> _GIVEN TASK 1_:
Answer these questions from the article on KOKO Networks:
(a) In what year did the author start working on clean cooking solutions?
(b) What per-litre price did KOKO charge for ethanol?
(c) How many staff did KOKO lay off when it filed for liquidation?
> _GIVEN TASK 2_: Please write a continuation of the article on KOKO Networks, starting after its final sentence.

> _READING TEXT_:
• Since 2008, I have worked in different roles and geographies on getting clean cooking solutions to poor households. In those early days, the sector got little of the financial creativity flowing toward utility-scale solar and large carbon portfolios. But the emerging carbon credit play under the Clean Development Mechanism gave us real hope: that household air pollution and biomass-driven emissions could be addressed if we used carbon revenues to make clean cooking genuinely affordable.

    Eighteen years on, carbon markets have attracted unprecedented attention from the private sector, development finance institutions, and governments. The rise and fall of KOKO Networks is a milestone in that journey. It demands we acknowledge the market’s potential and take responsibility for building it better.

    A rustic cooking area with a metal grill over a fire pit, surrounded by ash and wood. Two pots and a kettle are positioned nearby, with smoke rising in the background.
    A traditional kitchen in Lao

    A $179 Million Learning Bill for Carbon Finance

    KOKO Networks is a company I have cited many times as an example of what clean cooking success looks like. Founded in Kenya in 2013-14, KOKO built a bioethanol cooking solution and made it accessible at subsidised prices: stoves at KES 1,500 against a market price of over KES 10,000, and ethanol at KES 100 per litre against KES 200.They reached more than 1.5 million households by leveraging carbon credits revenue from compliance carbon buyers. That distinction matters enormously and I will come back to it.

    The model attracted serious capital. Over $100 million from Mirova, Rand Merchant Bank, and the Microsoft Climate Innovation Fund. In 2024, the World Bank’s MIGA arm extended a $179.64 million guarantee to support expansion to 3 million households.

    On January 31, 2026, KOKO filed for liquidation and laid off all 700 staff. The trigger was their failure to secure a Letter of Authorisation from the Kenyan government under its Climate Change (Carbon Markets) Regulations 2024. Disagreements over revenue share and credit volumes proved irresolvable. Without the LoA, KOKO’s credits could not be sold in the compliance market, revenue collapsed, and 1.5 million households now face a return to charcoal.

(Records for locating displayed items)
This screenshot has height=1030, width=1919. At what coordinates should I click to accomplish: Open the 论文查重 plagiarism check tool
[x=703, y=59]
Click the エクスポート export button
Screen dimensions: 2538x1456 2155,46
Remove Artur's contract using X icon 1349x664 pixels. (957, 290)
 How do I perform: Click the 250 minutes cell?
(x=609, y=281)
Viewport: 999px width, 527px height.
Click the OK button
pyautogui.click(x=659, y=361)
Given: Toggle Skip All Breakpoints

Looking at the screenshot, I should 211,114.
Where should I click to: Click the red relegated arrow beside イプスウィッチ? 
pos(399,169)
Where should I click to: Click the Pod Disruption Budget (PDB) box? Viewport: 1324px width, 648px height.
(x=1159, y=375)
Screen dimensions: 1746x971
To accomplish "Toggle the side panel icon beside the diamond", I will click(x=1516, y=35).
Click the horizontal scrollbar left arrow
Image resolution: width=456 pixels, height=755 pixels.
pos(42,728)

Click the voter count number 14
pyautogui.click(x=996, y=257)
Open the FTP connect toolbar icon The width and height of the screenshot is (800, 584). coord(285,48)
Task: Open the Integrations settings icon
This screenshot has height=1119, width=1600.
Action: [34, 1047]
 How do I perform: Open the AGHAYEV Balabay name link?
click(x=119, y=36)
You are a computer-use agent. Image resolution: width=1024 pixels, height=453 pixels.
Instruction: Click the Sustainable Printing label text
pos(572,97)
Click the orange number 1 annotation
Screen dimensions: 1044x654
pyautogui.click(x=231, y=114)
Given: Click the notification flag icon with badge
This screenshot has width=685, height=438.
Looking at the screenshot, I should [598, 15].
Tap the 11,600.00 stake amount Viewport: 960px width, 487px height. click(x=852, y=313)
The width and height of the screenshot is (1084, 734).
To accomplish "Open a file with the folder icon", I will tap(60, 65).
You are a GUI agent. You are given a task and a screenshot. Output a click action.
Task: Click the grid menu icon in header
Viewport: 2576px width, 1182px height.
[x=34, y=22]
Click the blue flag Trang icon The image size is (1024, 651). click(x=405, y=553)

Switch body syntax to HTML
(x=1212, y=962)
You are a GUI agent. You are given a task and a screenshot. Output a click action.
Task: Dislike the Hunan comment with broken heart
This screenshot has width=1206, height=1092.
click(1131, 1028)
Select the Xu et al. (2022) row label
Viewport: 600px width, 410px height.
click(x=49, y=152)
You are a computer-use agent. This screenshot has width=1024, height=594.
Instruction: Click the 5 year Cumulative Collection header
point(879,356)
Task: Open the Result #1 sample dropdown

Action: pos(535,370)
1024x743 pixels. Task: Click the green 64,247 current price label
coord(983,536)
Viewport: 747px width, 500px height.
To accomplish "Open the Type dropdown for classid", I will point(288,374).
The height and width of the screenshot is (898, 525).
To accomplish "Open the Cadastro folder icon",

> _RIGHT ANSWER 1_:
(a) 2008
(b) KES 100
(c) 700

> _RIGHT ANSWER 2_:
    The collapse of KOKO Networks triggered a wave of reactions from investors reassessing sovereign risk, to carbon market sceptics citing it as proof of the model’s fragility. I understand those reactions. But these reactions do not factor in that carbon markets and carbon projects have many nuances and they operate under different mechanism with different rule books, different architecture and different outcomes.


    Two Markets, Two Rule Books

    The voluntary carbon market and the compliance carbon market are architecturally distinct, with different purposes and different rule books.

    The voluntary carbon market exists to mobilise additional climate action beyond what regulation requires. When a corporation buys a voluntary carbon credit, it directs private capital toward climate impact the mandatory system often doesn’t reach. Projects certified under Verra or Gold Standard can issue credits to corporate buyers without host country Letters of Authorisation and without triggering corresponding adjustments in national accounts. The voluntary market lane remains open regardless of LoA status.

    What KOKO’s model required was the premium that compliance-grade, Article 6-authorised credits command. At voluntary market pricing, the subsidy engine serving 1.5 million households simply did not work. The LoA was not a regulatory formality. It was the most critical component of the entire compliance carbon market project.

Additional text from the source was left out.